EXW(工場渡)の輸出入手続きについて。

EXW(工場渡)の輸出入手続きについて

 

本日のテーマ
「EXW(工場渡)の輸出入手続き」について深掘り。

 

概要
  • EXWは、売主が、売主の施設またはその他の指定場所(工場、製造所、倉庫など)で物品を買主の処分に委ねた時に引き渡しの義務を果たすことを意味する。
  • 当該規則では、売主は物品を引き渡す際、車両に積み込む必要もなく、通関の義務もないため、インコタームズの中で売主にとって最もリスクと費用負担が少ない。

 

EXWについて
  • 買主は、物品が引き渡されてから自国に持ち込むまでの輸出入通関手続きおよび諸掛、輸送費、関税等の一切の費用を負担する。
  • 買主にとっては、貨物の購入代金は安くても、その他の費用とリスク負担が最も大きい規則となる。
  • 買主が直接または間接に輸出通関許可を取得できない場合は、EXWを使用しないことが賢明(EXWの使用にあたっては、買主が事前に現地の輸出通関事情をよく調査すること)。

 

日本からの輸出について
  • 物品が売主の施設等で売主から買主に引き渡されるため、輸出通関の手続きは買主の義務となる。
  • 実務的には、買主が輸入国に居ながら、こうした手続きを行うことは困難なため通常はフォワーダーなどに買主の名で仕出国での輸出通関を代行してもらう方法がとられる。
  • 日本側が売主の場合、買主は、日本の居住者である税関長の許可を受けた通関業者などを「税関事務管理人」として任命し、税関への輸出申告手続きを買主の名義で行う(関税法第95条)。
  • 関税関係法令以外の規定(他法令)により許可や承認等を必要とする場合は、申告者はその許可等を得ていることを税関に証明しなければならない。
  • 日本国内で物品を買主に引き渡した時点で、物品の所有権や処分権も売主から買主に移転したものと認識されたとき(例:物品の引き渡し後買主が考えを変えて輸出せず日本国内で転売できるなど、物品引き取り後に買主の裁量で物品をいかようにもできる状態のとき)は、10%の消費税課税となり、売主は輸出免税の適用を受けられないことがある。
  • EXWを使用して売主が輸出免税の適用を受けるときには、輸出証明(税関の輸出許可書)のほか、売主から買主への物品の所有権・処分権の移転が輸出許可後(船積み時など)になされることを予め当事者で合意し、その旨を契約書やインボイスなどに明記しておくこと。

 

日本への輸入について
  • いずれの国・地域においても、原則居住者である者が輸出入申告を行う。
  • 輸出国・地域において日本の「税関事務管理人」と同じようなシステムがあるか否か、事前に現地の輸出通関事情をよく調査すること(例:米国の場合。

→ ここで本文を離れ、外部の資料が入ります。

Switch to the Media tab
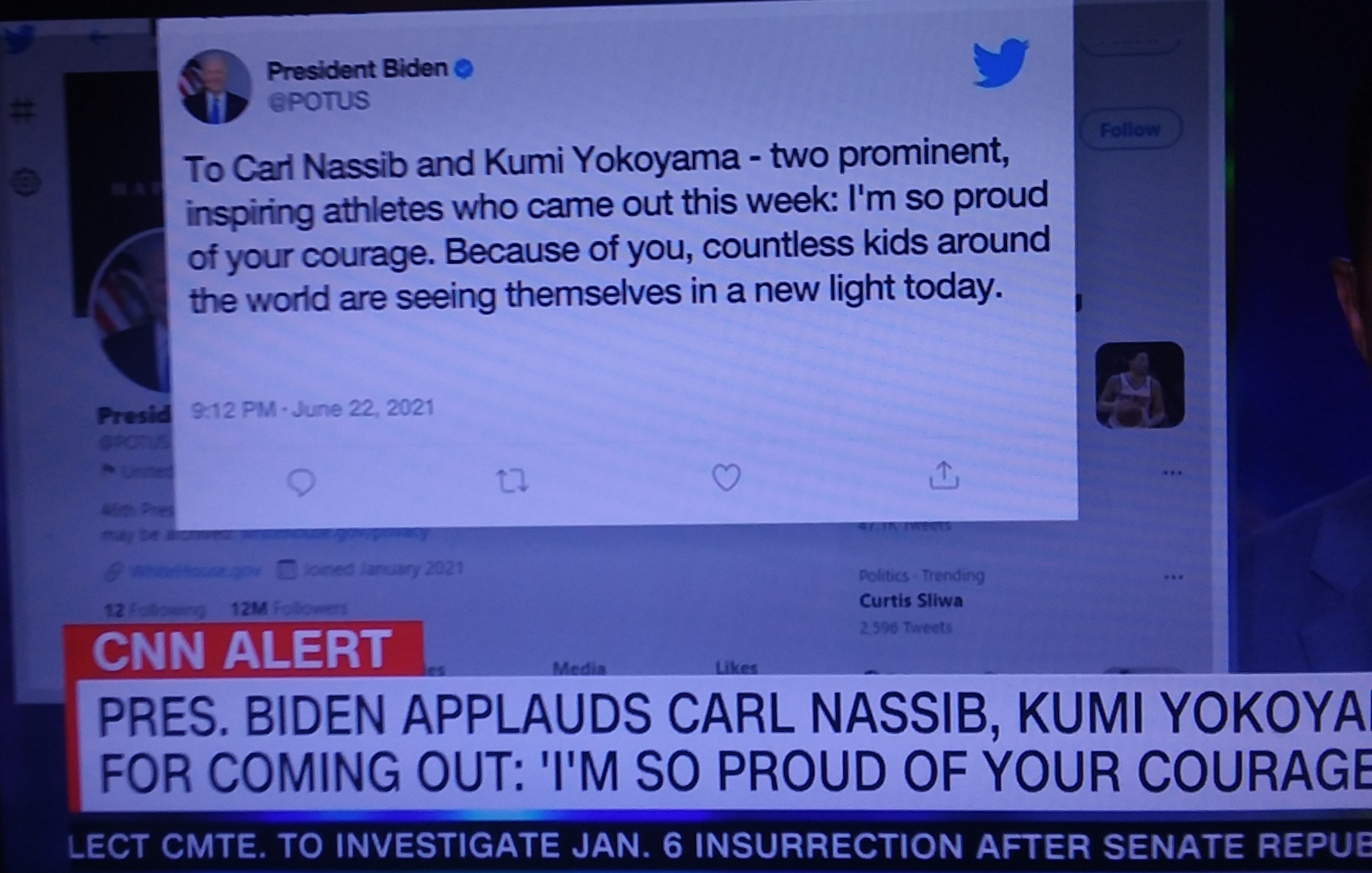1372x873 pixels. 578,667
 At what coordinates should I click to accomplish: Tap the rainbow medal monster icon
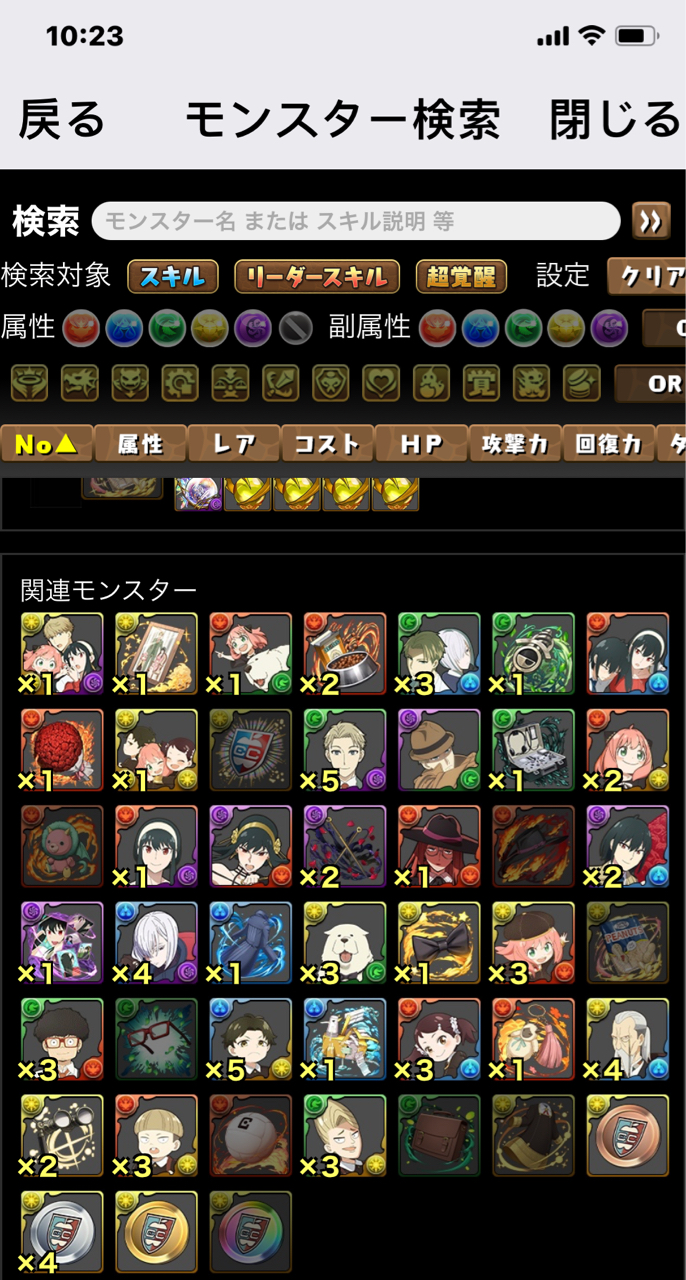click(251, 1231)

買主が米国居住者であるフレイトフォワーダーに、すべての輸出許可に関する責任は買主がとることを米国の売主に確約することを記した委任状を託し、買主の輸出代理人として任命することで、米国から輸出ができる)。

 

ポイント
  • このEXW規則と同じ意味で、Ex Godown、Ex Warehouse、Ex Factory、Ex Mill等が使用される場合がある。
  • これらはインコタームズで定義されていない用語のため、これらの用語を使用し、用語の定義等を巡ってトラブルが起きても、どこにも依拠する基準がない。
  • 従って、トラブルを防止するためには、インコタームズで定義されているEXWを使用する方がいい。